Clergy, Religious and the Laity

"Very rarely is anyone born a leader; leadership usually emerges according to needs and as people develop their talents and skills," Cardinal Adam Maida of Detroit said in a pastoral letter devoted to the archdiocese's pastoral planning and action process, which entails implementing a current, five-year strategic plan developed after widespread consultation.

"Well-trained, competent leadership - clergy, religious and lay - is a critical building block for the church of the future," the cardinal wrote in the 2006 pastoral letter. Thus, one current priority of the archdiocese "underscores the vital importance of developing leaders for the current and future needs of the church."

The Catholic community needs "to identify, train and encourage men and women for roles of active leadership in all aspects of church life," Cardinal Maida said. He added: "Obviously, leadership formation includes fostering vocations to the priesthood, permanent diaconate and religious life; it also means strengthening the vocations of lay men and women as lay ecclesial ministers in their parishes."

Two other pastoral priorities in the archdiocese include the need to become "mission minded" (reaching out to others in the urban, suburban and rural areas of the church; bringing Christian values to society, including the realms of politics and business) and to highlight what it means to live as disciples "through Christian stewardship" - "sharing our gifts of time, talent and treasure for the good of all," according to the cardinal.

9. Furthering Adult Faith Formation

"Personally inviting parishioners to become actively involved in the mission of the parish as council members, catechists and social outreach volunteers" is among parish strategies for fostering adult faith formation and actively involving adults in the parish's life and mission - one of five pastoral priorities named in the current pastoral plan of the Diocese of Bridgeport, Conn., promulgated by Bishop William Lori. Bridgeport is another diocese currently implementing a five-year plan for evangelization.

The plan recommends that parishes:

-- Encourage "laity to become involved in small communities of faith where they can deepen and share the faith, and prepare themselves to evangelize."

-- Foster "faith formation activities that especially respond to the interests of young adults and the needs of single lay people."

Parish seminars and discussion groups, as well as diocesan programs are other means of furthering adult faith formation, the Bridgeport plan says. One of its other recommendations urges that, "where applicable," a parish stewardship committee be created to "educate about the principles of sharing time, talent and treasure for the evangelizing mission of the church."

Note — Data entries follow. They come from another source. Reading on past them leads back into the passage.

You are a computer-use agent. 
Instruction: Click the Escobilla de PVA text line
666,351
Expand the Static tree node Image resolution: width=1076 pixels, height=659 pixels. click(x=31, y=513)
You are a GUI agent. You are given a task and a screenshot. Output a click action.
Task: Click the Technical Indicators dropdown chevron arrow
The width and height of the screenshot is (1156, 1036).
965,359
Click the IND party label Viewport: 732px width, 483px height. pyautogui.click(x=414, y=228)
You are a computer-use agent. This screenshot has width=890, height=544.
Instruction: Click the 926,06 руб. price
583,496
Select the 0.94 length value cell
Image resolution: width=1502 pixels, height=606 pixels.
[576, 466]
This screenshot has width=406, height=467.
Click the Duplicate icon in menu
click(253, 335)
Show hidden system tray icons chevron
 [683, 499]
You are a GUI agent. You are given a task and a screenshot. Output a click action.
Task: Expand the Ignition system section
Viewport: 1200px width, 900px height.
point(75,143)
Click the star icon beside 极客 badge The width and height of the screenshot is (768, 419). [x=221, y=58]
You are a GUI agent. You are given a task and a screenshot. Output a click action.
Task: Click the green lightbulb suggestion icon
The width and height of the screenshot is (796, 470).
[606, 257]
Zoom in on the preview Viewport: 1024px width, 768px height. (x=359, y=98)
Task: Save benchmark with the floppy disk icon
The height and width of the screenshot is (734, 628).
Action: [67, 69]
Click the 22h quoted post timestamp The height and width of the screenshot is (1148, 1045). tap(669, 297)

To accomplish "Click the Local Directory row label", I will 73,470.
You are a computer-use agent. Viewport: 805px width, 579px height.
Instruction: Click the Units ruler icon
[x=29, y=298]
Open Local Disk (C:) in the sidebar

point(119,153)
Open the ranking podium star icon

10. The Power of an Invitation:

Parish-based Small Communities

"By and large the most important way of getting people to try a small community is by personal invitation," said Father Art Baranowski, founder of the National Alliance of Parishes Restructuring Into Communities. He addressed the Aug. 9-12 convocation on parish-based small Christian communities held at St. Thomas University in St. Paul, Minn. The invitation he spoke of, Father Baranowski said, can come from the pastor, staff members, the core team and, eventually, people already involved in small groups. A report on the convocation appeared in the Catholic Spirit newspaper of the St. Paul and Minneapolis Archdiocese.

When a parish decides to start a program of small Christian communities, Father Baranowski urges that it appoint a core team, including the pastor or his representative, to lead the effort. The core team should devote as much as a year to exploring the options for parish-based small communities, that is, the available programs and resources. Before actually forming the small groups, it is vital that a course of action be planned, he said.

The Catholic Spirit's report also cited comments by Barb Howard, founding national coordinator of Small Christian Community Connection and coordinator of small Christian communities at Spirit of Christ Catholic Community in Arvada, Colo. She said, "Small communities are the most effective vehicle of adult formation that we have in the church."

The history of these small communities dates back to the apostles, according to Howard. In fact, she said, St. Paul's letters in the New Testament were addressed to the small Christian communities of his time.